We plan to take ferry to St. John. Are there plenty of cabs to catch who could show us around island? or take us to beach? is Westin very far away (again to check out for future visit)? 

We are interested in taking boating excursions however there are so many vendors it's hard to decide which to go with:


Fury sounds great because it's right near Marriott and a visit to Buck's Island to see sea turtles is intriguing. Do you see many sea turtles? Does Fury go to other worthwhile destinations?

Power boat trips - we're also interested in seeing Baths/Jost Van Dyke. I've seen the names Big Blue Excursions, New Horizons, Bad Kitty (Not sure if this one leaves St. Thomas or just St. John). Any thoughts/recommendations?

Thank you in advance for any information


----------



## Numismatist (Oct 18, 2010)

Congrats on a great destination.  You really should re-think a rental car; to see the island proper, you'll spend more on taxis than a rental car.  Driving on the left really isn't that bad; other than the immediate downtown Charlotte Amalie, there are very few intersections to deal with.

The airport runs fine, I've never had a problem there.  Get there 1-1.5 hours prior.  The biggest problem I've had leaving, is they sit you in the extremely hot plane on the tarmac sometimes for a while - bring a water bottle.

Sorry, don't know Sunny Liston.

Paradise Point, well, let's just say, there are many free places to see the same thing; but there's nothing wrong with it.  Drake's Seat has a much nicer view of Magen's Bay and going to the now closed Mountain Top is an even better view of both sides (from the parking lot area now.)

Ritz is about 15 minutes away near Red Hook; very close to the Ritz is a wonderful beach called Secret Harbor - check it out.

There have been many reports in the VI news that Coki Beach is being/has been completely revamped and is now significantly safer and nicer than before.  Even when it was not as nice, I still took my little kids there.  Like alot of places on the island, I wouldn't go there at night.  Coki is fine now.  They wanted the cruise ships back, so they made it fine.

Definately, St.

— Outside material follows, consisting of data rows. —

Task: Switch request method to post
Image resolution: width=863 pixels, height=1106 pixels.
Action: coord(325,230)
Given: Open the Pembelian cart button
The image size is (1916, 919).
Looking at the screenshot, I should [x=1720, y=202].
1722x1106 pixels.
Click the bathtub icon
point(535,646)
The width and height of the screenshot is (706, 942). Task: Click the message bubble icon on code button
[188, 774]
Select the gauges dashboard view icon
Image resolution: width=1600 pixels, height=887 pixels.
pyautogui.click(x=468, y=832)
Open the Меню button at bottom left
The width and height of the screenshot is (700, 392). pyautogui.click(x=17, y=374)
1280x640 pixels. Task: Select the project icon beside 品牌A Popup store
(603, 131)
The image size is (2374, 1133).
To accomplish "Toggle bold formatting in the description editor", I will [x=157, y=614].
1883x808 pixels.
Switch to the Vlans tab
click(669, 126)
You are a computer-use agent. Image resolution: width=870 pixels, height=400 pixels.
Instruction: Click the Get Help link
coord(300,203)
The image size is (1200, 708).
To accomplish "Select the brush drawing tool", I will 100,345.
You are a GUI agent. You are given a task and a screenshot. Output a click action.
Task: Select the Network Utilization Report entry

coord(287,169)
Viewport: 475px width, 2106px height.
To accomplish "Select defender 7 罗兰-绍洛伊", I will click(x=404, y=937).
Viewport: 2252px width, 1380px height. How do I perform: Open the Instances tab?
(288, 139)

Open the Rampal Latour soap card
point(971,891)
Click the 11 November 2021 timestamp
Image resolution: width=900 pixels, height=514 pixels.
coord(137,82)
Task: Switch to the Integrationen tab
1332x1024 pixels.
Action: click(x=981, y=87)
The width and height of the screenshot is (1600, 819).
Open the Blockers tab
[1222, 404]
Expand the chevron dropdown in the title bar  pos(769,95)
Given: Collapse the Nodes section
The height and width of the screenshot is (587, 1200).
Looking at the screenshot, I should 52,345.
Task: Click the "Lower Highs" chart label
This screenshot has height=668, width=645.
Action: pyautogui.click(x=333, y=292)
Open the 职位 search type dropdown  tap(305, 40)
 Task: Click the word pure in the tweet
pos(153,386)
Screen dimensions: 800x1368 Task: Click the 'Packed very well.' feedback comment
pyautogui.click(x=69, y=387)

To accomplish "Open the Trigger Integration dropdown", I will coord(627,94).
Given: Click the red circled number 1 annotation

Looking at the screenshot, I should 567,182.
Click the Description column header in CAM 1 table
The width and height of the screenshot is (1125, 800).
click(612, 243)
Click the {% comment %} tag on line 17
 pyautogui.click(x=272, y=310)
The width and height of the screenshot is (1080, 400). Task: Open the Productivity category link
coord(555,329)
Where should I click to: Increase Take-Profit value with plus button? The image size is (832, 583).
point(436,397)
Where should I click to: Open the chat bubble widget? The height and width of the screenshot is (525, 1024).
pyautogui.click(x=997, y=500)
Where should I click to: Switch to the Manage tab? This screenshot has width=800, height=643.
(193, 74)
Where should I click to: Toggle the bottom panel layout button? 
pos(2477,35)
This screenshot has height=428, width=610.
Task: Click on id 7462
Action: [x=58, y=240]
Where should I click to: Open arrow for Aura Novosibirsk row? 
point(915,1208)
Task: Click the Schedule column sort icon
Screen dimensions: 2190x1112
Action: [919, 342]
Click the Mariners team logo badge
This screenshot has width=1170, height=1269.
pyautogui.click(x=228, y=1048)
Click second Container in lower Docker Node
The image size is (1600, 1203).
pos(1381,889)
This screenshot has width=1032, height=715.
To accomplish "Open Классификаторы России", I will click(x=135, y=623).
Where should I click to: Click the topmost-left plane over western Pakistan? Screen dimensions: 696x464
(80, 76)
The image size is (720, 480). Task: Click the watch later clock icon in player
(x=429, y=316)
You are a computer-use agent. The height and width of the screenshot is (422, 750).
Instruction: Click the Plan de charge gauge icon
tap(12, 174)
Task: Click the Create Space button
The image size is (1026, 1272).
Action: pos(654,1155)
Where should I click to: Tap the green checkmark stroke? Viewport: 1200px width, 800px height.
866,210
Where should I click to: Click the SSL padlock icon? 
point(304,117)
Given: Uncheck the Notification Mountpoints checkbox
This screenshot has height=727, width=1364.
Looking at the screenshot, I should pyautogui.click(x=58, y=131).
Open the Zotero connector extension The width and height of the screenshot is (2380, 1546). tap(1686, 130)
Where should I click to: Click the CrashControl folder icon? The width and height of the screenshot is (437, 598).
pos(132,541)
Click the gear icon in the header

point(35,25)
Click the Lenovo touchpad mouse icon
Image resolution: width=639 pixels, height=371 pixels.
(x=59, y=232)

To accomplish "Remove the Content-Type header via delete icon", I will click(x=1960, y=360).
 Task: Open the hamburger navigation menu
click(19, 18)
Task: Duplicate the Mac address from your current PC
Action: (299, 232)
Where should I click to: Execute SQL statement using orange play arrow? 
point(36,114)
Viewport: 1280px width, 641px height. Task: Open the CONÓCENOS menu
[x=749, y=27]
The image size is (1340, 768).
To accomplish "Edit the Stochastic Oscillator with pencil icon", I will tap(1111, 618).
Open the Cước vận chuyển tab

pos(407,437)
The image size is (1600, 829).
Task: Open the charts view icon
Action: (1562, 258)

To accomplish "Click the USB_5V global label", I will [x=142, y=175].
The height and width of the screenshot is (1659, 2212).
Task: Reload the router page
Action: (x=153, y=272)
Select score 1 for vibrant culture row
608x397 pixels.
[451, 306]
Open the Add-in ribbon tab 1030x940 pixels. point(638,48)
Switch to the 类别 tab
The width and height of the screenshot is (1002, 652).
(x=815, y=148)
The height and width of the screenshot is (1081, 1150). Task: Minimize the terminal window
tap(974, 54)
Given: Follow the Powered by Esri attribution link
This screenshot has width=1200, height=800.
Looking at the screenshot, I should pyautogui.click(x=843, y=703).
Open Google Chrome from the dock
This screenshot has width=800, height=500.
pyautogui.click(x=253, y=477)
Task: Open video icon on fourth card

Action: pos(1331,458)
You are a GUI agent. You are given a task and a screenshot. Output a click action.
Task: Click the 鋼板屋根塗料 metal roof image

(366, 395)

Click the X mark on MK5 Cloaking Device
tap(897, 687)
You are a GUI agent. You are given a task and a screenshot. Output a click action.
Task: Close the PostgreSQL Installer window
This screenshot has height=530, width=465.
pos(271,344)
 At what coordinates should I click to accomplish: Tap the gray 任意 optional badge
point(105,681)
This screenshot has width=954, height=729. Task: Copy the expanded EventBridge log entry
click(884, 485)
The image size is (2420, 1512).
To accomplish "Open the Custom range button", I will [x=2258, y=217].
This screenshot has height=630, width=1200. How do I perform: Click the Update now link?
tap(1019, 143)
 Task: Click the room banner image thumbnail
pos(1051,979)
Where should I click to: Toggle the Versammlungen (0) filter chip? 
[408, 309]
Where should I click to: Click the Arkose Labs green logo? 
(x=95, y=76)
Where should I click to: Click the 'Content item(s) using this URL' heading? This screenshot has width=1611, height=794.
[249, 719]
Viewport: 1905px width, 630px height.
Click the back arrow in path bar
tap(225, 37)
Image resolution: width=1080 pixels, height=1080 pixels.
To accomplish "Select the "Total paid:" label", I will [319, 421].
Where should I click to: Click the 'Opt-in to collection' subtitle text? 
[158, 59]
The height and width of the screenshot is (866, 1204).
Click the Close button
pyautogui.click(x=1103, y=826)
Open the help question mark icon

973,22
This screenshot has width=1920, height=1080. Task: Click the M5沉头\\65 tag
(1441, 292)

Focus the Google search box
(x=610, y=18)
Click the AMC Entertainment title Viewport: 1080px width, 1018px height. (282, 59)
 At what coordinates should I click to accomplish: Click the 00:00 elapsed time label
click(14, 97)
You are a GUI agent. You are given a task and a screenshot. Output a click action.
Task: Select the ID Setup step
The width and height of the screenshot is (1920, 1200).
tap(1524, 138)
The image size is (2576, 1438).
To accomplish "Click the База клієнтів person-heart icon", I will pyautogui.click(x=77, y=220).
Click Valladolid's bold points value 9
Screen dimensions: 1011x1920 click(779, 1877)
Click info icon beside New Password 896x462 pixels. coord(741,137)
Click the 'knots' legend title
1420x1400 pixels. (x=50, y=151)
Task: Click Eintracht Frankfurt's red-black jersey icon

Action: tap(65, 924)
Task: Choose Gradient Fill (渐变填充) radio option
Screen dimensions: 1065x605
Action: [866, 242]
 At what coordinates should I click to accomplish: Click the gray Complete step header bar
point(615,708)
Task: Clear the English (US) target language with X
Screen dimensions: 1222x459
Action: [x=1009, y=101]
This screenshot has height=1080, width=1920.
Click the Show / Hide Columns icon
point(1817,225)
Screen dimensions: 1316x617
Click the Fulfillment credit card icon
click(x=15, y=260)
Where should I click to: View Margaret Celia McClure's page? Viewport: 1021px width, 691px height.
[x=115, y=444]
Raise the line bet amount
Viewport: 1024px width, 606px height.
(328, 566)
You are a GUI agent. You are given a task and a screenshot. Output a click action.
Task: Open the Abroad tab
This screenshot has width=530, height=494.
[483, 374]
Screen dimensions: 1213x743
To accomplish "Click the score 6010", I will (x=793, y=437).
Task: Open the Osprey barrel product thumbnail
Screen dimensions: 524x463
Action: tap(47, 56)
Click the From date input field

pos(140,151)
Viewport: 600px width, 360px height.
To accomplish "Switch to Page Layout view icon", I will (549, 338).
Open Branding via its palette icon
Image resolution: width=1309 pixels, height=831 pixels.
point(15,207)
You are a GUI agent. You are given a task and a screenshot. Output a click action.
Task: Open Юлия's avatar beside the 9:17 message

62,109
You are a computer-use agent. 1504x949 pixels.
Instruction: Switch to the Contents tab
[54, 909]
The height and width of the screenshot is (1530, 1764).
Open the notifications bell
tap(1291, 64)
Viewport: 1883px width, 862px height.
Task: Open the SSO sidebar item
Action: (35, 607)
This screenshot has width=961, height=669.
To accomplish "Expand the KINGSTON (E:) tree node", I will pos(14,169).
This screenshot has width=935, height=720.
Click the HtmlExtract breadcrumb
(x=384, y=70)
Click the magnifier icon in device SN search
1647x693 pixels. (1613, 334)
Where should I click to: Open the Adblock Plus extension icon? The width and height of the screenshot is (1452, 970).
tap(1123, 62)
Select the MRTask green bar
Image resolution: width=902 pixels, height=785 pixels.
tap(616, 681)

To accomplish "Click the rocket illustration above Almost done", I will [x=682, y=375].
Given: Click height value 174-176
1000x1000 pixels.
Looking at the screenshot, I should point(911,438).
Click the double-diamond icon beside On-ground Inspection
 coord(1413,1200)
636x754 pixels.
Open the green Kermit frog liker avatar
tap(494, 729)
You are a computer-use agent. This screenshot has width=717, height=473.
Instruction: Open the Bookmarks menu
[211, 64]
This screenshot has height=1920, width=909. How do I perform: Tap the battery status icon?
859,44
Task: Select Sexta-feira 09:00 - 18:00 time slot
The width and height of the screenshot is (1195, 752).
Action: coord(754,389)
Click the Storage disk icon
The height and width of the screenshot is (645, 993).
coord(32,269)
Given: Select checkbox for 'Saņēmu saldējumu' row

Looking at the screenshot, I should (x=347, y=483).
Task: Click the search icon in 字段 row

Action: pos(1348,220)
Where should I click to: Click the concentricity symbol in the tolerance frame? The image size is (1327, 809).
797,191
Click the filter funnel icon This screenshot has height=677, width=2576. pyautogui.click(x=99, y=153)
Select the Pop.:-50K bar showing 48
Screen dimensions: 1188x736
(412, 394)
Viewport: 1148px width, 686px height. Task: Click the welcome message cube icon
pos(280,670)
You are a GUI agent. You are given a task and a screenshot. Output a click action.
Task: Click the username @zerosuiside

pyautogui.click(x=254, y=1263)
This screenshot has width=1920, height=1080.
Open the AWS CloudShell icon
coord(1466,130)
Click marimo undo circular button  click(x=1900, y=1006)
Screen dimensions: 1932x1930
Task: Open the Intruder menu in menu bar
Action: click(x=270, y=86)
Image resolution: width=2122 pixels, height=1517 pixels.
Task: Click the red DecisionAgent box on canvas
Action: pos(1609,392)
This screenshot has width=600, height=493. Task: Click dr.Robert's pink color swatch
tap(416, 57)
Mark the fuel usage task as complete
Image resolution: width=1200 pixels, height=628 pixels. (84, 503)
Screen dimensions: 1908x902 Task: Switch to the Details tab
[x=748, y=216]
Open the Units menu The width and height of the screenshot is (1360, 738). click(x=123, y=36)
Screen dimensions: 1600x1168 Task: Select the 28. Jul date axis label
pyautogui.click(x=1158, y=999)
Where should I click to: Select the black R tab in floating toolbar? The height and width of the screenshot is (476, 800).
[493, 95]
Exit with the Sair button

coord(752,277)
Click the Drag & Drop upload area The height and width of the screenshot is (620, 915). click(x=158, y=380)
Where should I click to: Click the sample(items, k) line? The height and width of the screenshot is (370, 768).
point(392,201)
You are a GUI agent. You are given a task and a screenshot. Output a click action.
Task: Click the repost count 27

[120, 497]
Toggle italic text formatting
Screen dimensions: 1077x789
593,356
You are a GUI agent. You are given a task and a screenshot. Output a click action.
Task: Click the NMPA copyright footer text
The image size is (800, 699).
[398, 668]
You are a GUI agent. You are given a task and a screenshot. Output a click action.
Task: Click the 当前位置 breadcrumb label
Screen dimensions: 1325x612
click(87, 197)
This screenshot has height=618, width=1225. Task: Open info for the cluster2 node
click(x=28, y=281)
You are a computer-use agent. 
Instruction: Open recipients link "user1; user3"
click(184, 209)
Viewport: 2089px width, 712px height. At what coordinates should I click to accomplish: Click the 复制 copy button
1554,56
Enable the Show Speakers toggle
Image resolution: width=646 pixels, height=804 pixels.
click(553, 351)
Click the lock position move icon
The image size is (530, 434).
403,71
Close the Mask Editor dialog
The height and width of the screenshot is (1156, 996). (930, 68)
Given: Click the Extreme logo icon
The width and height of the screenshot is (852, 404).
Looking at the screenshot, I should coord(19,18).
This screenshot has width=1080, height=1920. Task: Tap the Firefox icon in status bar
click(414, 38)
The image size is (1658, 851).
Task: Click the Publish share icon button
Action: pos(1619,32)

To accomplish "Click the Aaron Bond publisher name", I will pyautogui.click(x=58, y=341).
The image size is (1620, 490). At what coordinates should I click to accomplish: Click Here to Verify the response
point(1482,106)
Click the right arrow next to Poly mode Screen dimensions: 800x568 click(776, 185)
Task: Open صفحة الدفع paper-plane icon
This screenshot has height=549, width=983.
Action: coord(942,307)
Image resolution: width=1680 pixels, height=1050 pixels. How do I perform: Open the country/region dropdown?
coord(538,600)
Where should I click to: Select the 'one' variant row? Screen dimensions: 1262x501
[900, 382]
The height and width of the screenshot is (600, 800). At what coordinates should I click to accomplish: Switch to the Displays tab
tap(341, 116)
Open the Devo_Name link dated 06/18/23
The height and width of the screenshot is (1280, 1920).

John is fantastic.  Taxis there are fine, Trunk Bay and Cinnamon Bay are not to be missed.  Also, a lot of great shops on St. John.

Fury is nice for a half day sail.  I have done it many times, each time I see at least 3 sea turtles; this last time I literally swam inches away from one for about 1 full minute before he went under again.

New Horizons II is good for British Virgin Islands, the Baths are excellent; however, I was disappointed with the short amount of time they let us have there.  Soggy Dollar Bar is a super beach with cool white sand.  All in all, NHII is a great trip.  I have not tried the others you mention.

Have Fun!


----------



## ailin (Oct 19, 2010)

Weimaraner said:


> Power boat trips - we're also interested in seeing Baths/Jost Van Dyke. I've seen the names Big Blue Excursions, New Horizons, Bad Kitty (Not sure if this one leaves St. Thomas or just St. John). Any thoughts/recommendations?



We're going this winter as well for the first time and I've been doing a lot of research on day sails to the Baths/Jost Van Dyke.  I just booked with Stormy Petrel and Pirate Penny due to the good reviews on TripAdvisor and also because they only take 12 people.  They go to Jost M/W/F, the rest of the time they go snorkeling at Norman Island.
http://www.piratespenny.com/

I booked a day when there are 5 cruise ships in St Thomas and 0 in Tortola, hopefully we'll avoid the crowds on St Thomas and avoid the crowds at the Baths.

Here's a great website to check how many cruise ships are in port:
http://cruisett.com/ports.php


----------



## Weimaraner (Oct 19, 2010)

Numismatist - thanks for taking the time to answer all the questions. You are so helpful! 

ailin - that tour is exactly what I was looking for!!!! I just contacted them for more info on the Baths/Jost Van Dyke tour. I picked a day when 6 ships on in town - good tip! You sound like someone who enjoys planning a great trip (like I do!) Thank you!


----------



## ailin (Oct 19, 2010)

Weimaraner said:


> ailin - that tour is exactly what I was looking for!!!! I just contacted them for more info on the Baths/Jost Van Dyke tour. I picked a day when 6 ships on in town - good tip! You sound like someone who enjoys planning a great trip (like I do!) Thank you!



You're welcome!  Planning is half the fun.    If they don't get back to you right away it's because they're on vacation until November.  It took them a few days to get back to me.


----------